Collected data entries:

━━━━

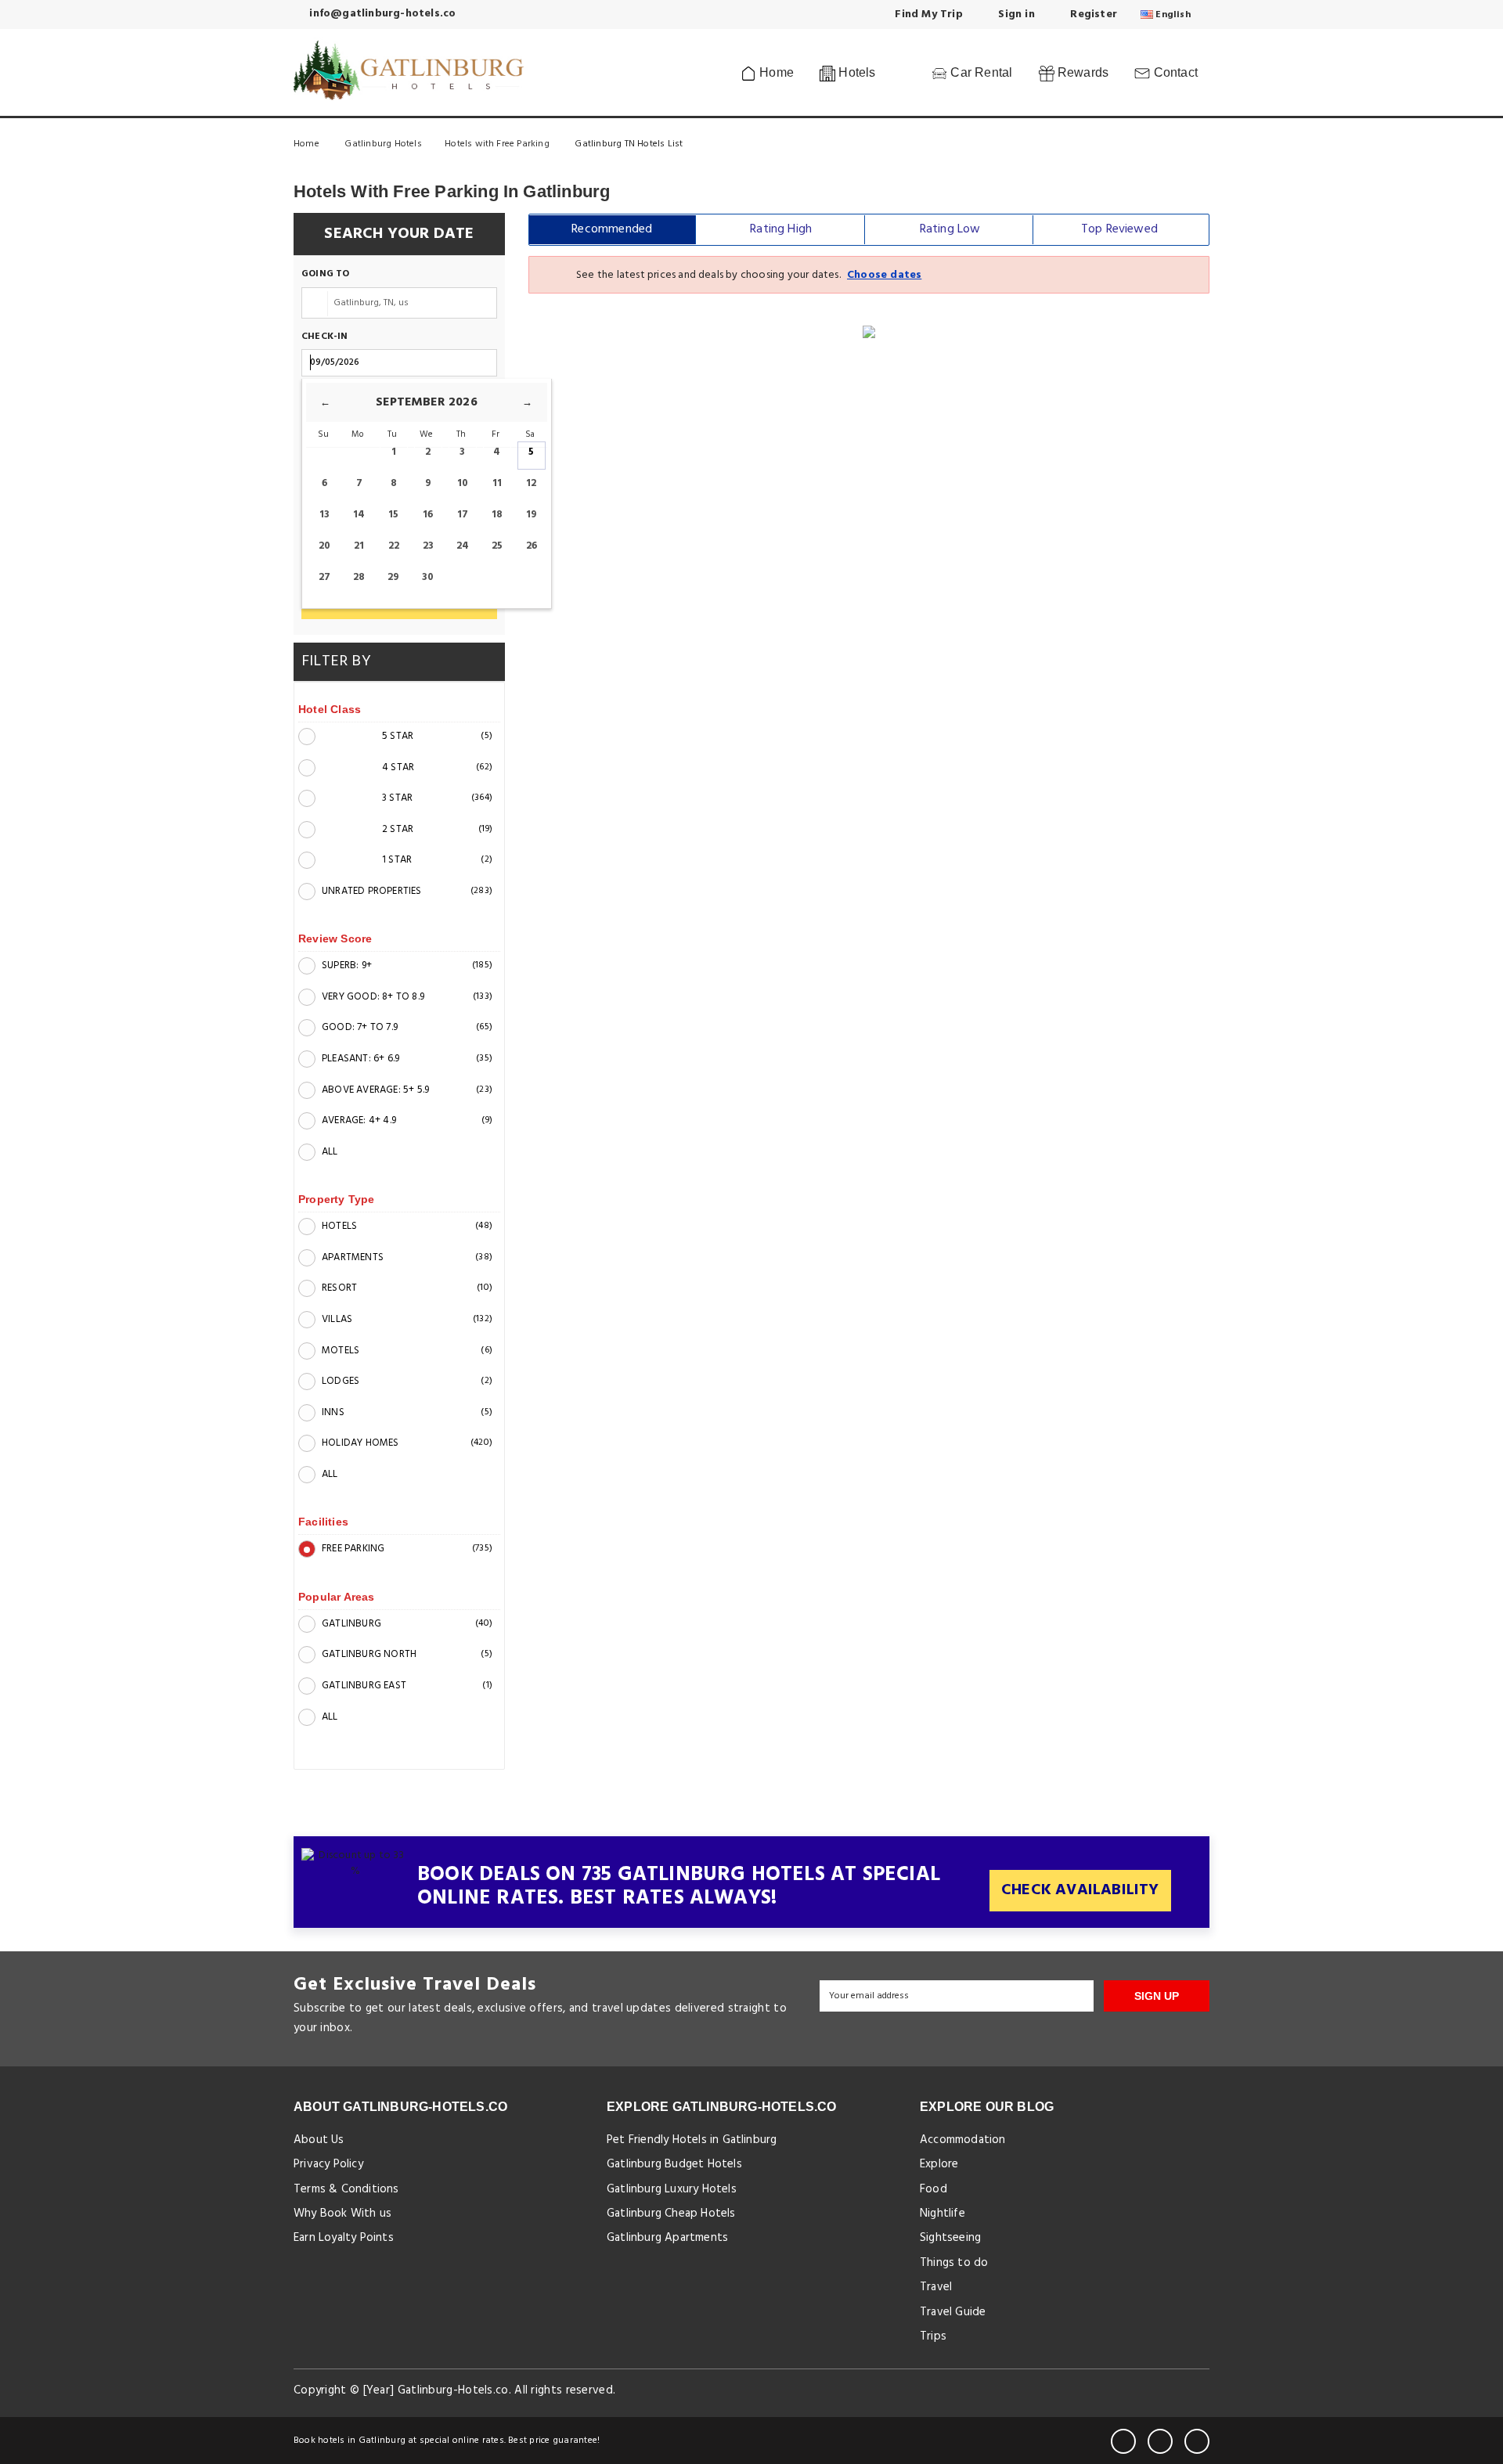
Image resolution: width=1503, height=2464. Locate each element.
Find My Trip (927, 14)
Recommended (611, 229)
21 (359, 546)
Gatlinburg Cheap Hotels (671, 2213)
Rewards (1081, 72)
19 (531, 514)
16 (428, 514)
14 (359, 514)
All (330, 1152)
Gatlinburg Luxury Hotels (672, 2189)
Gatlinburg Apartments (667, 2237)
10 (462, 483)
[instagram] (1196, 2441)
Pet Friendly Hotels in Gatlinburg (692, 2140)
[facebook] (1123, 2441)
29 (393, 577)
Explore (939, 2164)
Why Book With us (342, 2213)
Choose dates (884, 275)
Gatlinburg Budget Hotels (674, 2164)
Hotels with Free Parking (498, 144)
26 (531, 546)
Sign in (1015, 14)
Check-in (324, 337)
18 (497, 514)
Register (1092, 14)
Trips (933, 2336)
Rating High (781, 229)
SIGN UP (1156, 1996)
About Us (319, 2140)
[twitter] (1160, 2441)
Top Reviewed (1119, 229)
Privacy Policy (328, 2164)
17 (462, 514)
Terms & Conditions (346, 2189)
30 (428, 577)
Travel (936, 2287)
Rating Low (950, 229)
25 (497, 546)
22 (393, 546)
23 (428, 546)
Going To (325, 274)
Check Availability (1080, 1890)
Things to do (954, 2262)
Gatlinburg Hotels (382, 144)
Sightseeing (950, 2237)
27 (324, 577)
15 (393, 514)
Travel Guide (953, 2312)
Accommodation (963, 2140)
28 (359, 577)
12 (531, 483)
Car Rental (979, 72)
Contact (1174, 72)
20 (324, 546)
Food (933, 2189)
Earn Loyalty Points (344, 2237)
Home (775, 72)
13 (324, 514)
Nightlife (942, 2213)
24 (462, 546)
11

━━━━

TASK DETAILS: All lines from the one that contains "Top Reviewed (1119, 229)" to the last line above must be given again exactly, with both included and nothing added.

ANSWER BOX:
Top Reviewed (1119, 229)
Privacy Policy (328, 2164)
17 (462, 514)
Terms & Conditions (346, 2189)
30 (428, 577)
Travel (936, 2287)
Rating Low (950, 229)
25 (497, 546)
22 (393, 546)
23 (428, 546)
Going To (325, 274)
Check Availability (1080, 1890)
Things to do (954, 2262)
Gatlinburg Hotels (382, 144)
Sightseeing (950, 2237)
27 (324, 577)
15 (393, 514)
Travel Guide (953, 2312)
Accommodation (963, 2140)
28 (359, 577)
12 (531, 483)
Car Rental (979, 72)
Contact (1174, 72)
20 (324, 546)
Food (933, 2189)
Earn Loyalty Points (344, 2237)
Home (775, 72)
13 (324, 514)
Nightlife (942, 2213)
24 (462, 546)
11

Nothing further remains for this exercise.